◆ Exercise prompt
Copy the records from the start through the line containing "Action: tap(55, 206)", requests included, and scale every coordinate in the answers by 2.5, rounding to whole numbers with halves going up. Keep all numbers in the requests as they are.

◆ Information supplied
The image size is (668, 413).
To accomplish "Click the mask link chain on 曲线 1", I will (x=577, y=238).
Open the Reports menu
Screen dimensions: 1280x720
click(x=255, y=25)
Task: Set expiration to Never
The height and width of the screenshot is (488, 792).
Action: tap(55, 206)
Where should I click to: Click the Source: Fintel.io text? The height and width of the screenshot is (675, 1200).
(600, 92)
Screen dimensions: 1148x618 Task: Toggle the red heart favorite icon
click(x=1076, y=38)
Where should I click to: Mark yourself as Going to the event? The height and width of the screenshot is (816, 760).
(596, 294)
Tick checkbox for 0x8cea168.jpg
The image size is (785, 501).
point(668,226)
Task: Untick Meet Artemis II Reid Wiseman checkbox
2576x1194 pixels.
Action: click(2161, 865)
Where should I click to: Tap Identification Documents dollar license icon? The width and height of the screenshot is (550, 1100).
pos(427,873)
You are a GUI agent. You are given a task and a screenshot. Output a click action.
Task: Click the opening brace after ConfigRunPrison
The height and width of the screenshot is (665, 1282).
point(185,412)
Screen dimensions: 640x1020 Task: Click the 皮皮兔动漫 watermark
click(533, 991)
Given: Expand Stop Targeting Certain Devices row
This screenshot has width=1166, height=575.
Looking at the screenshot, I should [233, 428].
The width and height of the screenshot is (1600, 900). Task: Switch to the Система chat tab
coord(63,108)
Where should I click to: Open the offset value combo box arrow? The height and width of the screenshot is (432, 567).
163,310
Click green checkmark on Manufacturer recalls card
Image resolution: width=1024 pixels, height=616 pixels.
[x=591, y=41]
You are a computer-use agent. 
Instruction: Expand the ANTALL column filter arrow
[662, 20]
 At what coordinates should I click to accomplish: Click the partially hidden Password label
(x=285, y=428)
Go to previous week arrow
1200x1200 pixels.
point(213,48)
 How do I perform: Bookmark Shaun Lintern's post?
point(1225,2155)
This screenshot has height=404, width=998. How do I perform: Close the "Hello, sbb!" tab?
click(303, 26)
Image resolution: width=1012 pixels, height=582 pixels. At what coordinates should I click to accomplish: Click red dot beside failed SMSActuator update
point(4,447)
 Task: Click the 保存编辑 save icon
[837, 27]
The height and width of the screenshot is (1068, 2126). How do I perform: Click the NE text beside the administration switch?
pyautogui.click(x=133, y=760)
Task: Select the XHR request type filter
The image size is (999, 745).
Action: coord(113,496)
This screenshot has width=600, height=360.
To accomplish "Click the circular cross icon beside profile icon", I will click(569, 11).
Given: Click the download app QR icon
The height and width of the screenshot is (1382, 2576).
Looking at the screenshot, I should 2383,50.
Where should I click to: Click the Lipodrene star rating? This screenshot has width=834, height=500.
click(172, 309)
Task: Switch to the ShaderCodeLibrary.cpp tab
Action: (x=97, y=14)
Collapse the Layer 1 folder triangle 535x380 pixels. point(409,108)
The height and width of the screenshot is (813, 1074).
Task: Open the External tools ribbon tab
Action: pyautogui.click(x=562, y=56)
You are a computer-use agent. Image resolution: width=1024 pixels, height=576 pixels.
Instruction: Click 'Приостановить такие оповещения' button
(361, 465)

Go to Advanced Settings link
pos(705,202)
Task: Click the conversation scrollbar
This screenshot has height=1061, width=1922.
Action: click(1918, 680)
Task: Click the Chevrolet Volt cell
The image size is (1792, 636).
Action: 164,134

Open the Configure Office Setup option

◆ Exercise response
The image size is (668, 413).
To accomplish "Click the mask link chain on 曲线 1", I will (x=1443, y=595).
Open the Reports menu
Screen dimensions: 1280x720
click(x=638, y=63)
Task: Set expiration to Never
The height and width of the screenshot is (488, 792).
Action: tap(138, 515)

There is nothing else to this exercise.